On the other hand, with more cats and a larger space to house them in, I find the opportunities for lost objects and the Bermuda Triangles into which they can disappear grow exponentially.

There have been many rompings since the last time I blogged about the kittens as they adjust to life on the loose throughout the house. Which is more than I can say for the Big Three: Sieti, rarely seen, still hisses herself into a snarling furball when one of them gets even three feet from her; Max, occasionally still making his high-pitched gurgling warnings when one gets too close, seems to be accepting them, more resigned than gracious; I have been changing the towels on the bed more frequently this past week, thanks to Murphy’s running commentary...

The kittens generally give the older cats considerable leeway, though it’s difficult, being a kitten, to pass up an opportunity to be annoying to your elders. Murphy, cornered in the one bedroom, had to deal with first one, then another kitten flopping down in her immediate floor space, each staring at her, until all five had her completely surrounded, each one stretched out in the same exact position. Leaving out a wailing growl that sounded weirdly like “call the exterminator, will you!?!,” she closed her eyes and made a bounding leap for safety. The kittens then moved, en masse, on to something else.

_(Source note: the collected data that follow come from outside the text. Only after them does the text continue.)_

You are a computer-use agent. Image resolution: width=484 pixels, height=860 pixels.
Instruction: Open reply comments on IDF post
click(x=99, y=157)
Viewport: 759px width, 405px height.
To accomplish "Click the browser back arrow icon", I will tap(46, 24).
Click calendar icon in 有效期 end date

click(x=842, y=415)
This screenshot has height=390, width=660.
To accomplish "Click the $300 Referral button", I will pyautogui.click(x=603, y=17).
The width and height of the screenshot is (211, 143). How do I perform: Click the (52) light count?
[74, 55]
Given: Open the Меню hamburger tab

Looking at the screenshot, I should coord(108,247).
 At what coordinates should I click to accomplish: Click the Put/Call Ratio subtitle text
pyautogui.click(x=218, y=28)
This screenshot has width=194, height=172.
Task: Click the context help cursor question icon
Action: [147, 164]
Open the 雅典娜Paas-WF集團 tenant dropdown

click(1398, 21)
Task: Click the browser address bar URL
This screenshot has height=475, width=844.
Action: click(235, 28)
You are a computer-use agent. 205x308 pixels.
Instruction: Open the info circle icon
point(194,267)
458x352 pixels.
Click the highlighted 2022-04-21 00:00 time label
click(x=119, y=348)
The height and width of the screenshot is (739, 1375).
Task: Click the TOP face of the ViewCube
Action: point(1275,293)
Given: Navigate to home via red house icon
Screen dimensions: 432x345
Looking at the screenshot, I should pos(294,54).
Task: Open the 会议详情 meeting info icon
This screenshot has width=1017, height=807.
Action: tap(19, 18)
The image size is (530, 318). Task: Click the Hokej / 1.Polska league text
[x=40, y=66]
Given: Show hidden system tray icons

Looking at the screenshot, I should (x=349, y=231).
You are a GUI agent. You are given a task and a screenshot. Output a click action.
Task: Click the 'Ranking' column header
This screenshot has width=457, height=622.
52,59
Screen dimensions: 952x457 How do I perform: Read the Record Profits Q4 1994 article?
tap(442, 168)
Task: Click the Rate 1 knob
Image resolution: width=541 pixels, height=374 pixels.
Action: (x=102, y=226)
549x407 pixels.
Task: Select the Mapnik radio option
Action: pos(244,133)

Max, who has been curling up in front of my computer for the last six years, has now had to contend with Charlie who likes to do the same and thinks the space is his. Thinking he’d simply elbow the kitten out of existence, Max settled in, gradually shoving him off to the perimeter of the desktop. Of course, the flipping tip of an adult cat’s tail (unlike a dog’s wag, the sign of extreme annoyance) is too tempting for a kitten of any age and Charlie, already perfecting the innocent’s skill of pushing the envelope with as little physical evidence as possible, soon escalated the annoyance to a near-nuclear encounter.

So far, Guy Noir treats all cords and cables as chew toys. While I was chatting with a friend on-line, he chewed through the mouse cable which managed to freeze everything. At another time, in the midst of blogging, he managed to create two phone cables out of one, wondering why I wasn’t on wireless, anyway. He just can’t understand the concept of dial-up: he’ll push me into the 21st Century, yet (“oh, and skip the dry food: it sucks”). And then there’s yet another excuse not to use the cell phone: the recharger unit is now two non-interchangeable wires.

Years ago I had read that to deter a cat chewing on wires and phone cords, simply smear tabasco sauce on the wire. It would take, I estimate, a vat of tabasco sauce to protect all the wires and cables in my house. Nor am I particularly fond of the scent of aging tabasco sauce emanating from every appliance and computer. Besides, I’d tried it with my first cat, Chaumleigh, an inveterate wire-chewer, and he actually liked the flavor of it so much, he went around licking off all the sauce before proceeding, once again, to chew on the cords.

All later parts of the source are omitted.